オセルタミビルは高齢者介護施設のインフルエンザアウトブレイクを防ぐことができますか?
【私的背景】
前回は家族間でのオセルタミビルによるインフルエンザの予防効果について取り上げたが、今回は高齢者介護施設内でのオセルタミビルによるインフルエンザの予防に対する効果について検討されているランダム化比較試験の論文を読んでみたいと思う。
「Treating and preventing influenza in aged care facilities: a cluster randomised controlled trial.」
PMID:23082123
https://www.ncbi.nlm.nih.gov/pubmed/23082123
PECO
P : オーストラリアの高齢者介護施設(16施設、入居者905人、職員275人)
E : インフルエンザと診断された患者はオセルタミビル75mg×2/日を5日間服用し、施設内の全ての職員と入居者は予防としてオセルタミビル75mg×1/日を10日間服用する(8施設)
C : インフルエンザと診断された患者がオセルタミビル75mg×2/日を5日間服用するのみで、予防使用はなし(8施設)
O : インフルエンザの罹患率
チェック項目
・研究デザイン : ランダム化比較試験
・真のアウトカムか? : 入居者は高齢者で重症化するリスクが高いことを考えると、真のアウトカムと考えても良いように思う
・一次アウトカムは明確か? : 明確
・ランダム化されているか? : クラスターランダム化が行われている
・盲検化されているか? : されていない
・ITT解析されているか? : インフルエンザが発生した施設のみ解析されており、ITT解析は行われていない
・サンプルサイズ : 各群8施設または360例(検出力80%)

···

- [課題内容]: 高齢者介護施設でのオセルタミビルによるインフルエンザ予防を扱った本文について、最後の行の後に続く部分を書け。 この後に置かれた項目は、この作業とは関係がない。

- [確認対象データ]:

···

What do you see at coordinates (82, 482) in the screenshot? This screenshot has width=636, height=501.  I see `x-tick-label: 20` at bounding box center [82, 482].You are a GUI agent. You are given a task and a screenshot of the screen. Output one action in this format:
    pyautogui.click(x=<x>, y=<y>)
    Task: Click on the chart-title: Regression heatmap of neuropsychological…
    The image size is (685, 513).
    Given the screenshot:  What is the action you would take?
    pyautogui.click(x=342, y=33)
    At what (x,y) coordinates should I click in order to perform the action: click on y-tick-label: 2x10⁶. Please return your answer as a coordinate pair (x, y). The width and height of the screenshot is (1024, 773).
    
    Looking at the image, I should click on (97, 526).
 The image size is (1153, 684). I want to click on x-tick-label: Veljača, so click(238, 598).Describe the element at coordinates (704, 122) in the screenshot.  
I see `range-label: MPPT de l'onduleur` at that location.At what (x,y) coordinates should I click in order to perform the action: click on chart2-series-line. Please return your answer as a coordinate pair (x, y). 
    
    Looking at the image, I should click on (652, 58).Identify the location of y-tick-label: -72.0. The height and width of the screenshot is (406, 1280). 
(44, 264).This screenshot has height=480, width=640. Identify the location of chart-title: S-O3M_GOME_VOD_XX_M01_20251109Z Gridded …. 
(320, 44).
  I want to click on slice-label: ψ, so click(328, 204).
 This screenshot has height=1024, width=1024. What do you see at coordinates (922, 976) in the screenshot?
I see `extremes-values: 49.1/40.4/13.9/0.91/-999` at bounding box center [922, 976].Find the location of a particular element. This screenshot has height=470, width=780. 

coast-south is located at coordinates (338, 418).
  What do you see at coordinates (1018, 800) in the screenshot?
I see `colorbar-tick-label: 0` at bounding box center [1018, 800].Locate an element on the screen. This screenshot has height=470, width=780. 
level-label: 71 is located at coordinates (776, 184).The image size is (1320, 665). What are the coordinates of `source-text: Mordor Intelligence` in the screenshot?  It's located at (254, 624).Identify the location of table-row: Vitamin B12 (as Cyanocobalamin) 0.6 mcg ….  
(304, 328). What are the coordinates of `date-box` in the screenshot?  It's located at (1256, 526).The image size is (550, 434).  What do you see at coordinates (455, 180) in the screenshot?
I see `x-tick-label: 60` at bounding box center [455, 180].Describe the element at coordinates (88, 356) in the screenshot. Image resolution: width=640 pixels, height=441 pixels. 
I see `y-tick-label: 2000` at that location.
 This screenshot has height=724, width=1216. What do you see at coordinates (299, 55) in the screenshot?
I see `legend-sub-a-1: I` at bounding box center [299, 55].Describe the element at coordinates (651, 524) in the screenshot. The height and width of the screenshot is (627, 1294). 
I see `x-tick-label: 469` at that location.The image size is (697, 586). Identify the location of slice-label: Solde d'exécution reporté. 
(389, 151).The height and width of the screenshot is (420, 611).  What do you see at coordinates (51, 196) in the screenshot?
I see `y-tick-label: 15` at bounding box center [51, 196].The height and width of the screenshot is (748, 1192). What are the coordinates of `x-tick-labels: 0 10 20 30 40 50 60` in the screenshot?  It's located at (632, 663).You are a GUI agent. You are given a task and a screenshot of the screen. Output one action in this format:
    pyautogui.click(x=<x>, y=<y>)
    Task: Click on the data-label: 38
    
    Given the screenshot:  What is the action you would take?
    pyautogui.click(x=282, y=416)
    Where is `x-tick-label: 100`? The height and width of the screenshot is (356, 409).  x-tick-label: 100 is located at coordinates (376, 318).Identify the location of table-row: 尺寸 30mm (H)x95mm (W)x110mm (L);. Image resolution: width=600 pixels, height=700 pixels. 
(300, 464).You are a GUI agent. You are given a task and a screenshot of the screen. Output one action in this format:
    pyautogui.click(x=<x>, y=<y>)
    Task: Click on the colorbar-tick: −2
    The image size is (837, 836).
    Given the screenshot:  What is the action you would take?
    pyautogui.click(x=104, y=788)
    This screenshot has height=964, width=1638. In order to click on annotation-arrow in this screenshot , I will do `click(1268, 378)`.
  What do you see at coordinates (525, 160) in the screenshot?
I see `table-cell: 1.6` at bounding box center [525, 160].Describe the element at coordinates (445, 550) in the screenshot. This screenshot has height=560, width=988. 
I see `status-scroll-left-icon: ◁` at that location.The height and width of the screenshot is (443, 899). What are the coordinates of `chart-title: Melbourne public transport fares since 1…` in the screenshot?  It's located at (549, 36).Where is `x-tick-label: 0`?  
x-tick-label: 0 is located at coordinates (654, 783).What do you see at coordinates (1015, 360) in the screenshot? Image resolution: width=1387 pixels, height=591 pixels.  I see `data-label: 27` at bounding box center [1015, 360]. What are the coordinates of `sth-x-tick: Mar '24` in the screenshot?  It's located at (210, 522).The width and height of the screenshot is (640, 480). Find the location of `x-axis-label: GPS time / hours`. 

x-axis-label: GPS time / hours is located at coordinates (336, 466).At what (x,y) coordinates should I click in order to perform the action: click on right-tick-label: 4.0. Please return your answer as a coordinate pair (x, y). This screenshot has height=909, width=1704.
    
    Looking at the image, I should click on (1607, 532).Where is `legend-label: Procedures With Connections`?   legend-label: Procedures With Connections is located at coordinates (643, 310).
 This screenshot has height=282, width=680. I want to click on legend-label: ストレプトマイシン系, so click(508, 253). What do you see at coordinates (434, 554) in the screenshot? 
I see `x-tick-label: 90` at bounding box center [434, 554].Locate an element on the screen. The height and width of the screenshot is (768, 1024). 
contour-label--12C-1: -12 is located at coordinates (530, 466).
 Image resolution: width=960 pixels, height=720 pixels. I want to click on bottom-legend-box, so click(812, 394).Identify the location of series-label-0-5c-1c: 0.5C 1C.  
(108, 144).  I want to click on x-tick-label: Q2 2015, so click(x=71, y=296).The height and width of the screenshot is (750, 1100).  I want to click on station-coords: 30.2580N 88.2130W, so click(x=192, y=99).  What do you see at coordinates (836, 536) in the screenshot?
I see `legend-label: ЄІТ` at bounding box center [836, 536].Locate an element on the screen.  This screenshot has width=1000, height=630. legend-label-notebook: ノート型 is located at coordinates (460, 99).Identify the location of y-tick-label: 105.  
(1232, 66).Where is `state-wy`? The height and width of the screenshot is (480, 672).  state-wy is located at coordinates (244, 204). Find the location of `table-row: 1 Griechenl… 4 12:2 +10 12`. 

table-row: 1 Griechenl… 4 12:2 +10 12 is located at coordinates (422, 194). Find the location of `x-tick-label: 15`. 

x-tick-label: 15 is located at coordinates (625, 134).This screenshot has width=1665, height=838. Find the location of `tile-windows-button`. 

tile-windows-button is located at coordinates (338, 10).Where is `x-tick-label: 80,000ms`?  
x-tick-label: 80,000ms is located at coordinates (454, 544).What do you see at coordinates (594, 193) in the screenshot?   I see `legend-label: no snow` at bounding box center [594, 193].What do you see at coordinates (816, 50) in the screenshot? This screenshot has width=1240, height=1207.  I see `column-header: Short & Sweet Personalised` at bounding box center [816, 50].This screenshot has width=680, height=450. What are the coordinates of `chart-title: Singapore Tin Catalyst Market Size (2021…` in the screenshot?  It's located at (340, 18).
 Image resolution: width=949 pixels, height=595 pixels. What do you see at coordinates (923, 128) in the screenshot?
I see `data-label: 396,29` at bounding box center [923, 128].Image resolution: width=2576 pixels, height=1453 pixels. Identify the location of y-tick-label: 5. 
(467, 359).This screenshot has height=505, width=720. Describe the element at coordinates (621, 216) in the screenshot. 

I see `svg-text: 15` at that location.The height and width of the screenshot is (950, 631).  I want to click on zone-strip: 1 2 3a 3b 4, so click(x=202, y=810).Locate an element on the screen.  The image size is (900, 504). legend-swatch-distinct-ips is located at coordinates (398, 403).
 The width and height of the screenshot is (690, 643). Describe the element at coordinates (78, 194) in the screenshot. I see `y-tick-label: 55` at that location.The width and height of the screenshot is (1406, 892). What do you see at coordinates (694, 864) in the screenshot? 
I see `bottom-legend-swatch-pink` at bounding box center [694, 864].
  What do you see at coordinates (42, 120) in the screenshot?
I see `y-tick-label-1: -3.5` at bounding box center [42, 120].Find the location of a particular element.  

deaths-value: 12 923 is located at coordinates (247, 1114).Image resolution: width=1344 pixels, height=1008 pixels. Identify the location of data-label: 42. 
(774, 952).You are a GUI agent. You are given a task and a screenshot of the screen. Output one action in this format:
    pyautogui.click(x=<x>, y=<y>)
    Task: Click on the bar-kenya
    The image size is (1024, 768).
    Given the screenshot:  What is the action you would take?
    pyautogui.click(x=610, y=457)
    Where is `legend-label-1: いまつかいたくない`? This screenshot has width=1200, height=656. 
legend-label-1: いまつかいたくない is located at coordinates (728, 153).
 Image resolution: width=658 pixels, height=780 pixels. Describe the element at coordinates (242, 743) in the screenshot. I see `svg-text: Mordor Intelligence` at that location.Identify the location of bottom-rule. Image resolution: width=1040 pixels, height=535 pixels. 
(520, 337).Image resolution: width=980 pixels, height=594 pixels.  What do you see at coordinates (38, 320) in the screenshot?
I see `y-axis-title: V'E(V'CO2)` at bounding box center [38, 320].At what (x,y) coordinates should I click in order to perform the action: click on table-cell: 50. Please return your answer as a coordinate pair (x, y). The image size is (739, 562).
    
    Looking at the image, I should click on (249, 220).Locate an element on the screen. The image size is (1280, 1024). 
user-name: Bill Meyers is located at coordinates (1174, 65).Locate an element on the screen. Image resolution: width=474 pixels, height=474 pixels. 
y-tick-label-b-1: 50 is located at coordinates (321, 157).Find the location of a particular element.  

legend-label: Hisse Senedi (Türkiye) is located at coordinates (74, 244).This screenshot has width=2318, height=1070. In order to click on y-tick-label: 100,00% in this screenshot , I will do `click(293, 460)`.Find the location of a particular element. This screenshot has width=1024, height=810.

···

- [出力]:
・患者背景 : 職員の予防接種を受けた割合がE群で若干低い点に注意が必要
・追跡期間 : 3年間
結果
インフルエンザ発生期間の平均はE群が10.8日間、C群が24日間(P=0.03)
・入居者のインフルエンザ罹患率 : E群(22.9%) vs C群(36.5%)→率比 0.63(95%信頼区間0.47~0.84)P=0.002、NNT=8
・職員のインフルエンザ罹患率 : E群(13.4%) vs C群(21.3%)→率比 0.71(95%信頼区間0.26~1.93)P=0.5、NNT=13
※有害事象
・入居者に対するオセルタミビルによる治療における有害事象→頭痛7%、嘔吐5%、めまい/ふらつき3%、吐き気2%
・ 入居者に対するオセルタミビルによる予防における有害事象→頭痛2%、嘔吐2%、めまい/ふらつき2%、吐き気3%
・職員に対するオセルタミビルによる治療における有害事象→頭痛48%、吐き気29%、めまい/ふらつき19%、嘔吐10%
・職員に対するオセルタミビルによる予防における有害事象→頭痛15%、吐き気15%、嘔吐6%、めまい/ふらつき4%
感想
なかなか興味深い論文でした。
βエラーの可能性が高いですが、オセルタミビルの予防使用による職員のインフルエンザ罹患については有意な差は見られていないものの、入居者に対しては有意な減少が見られております。
ランダム化後に、インフルエンザが発生しなかったために除外された施設がE群で8施設中2施設、C群で8施設中5施設もあり、ランダム化が保持されていなかった可能性はあるかもしれません。
オセルタミビルの予防使用を行った群の方がインフルエンザが発生した施設が多く、職員が予防接種を受けた割合は低く、22.9%の入居者がインフルエンザに罹患したことを考えると、やはりオセルタミビルを予防使用しているからといって過信せずにその他の対策も行う事が重要であるように思います。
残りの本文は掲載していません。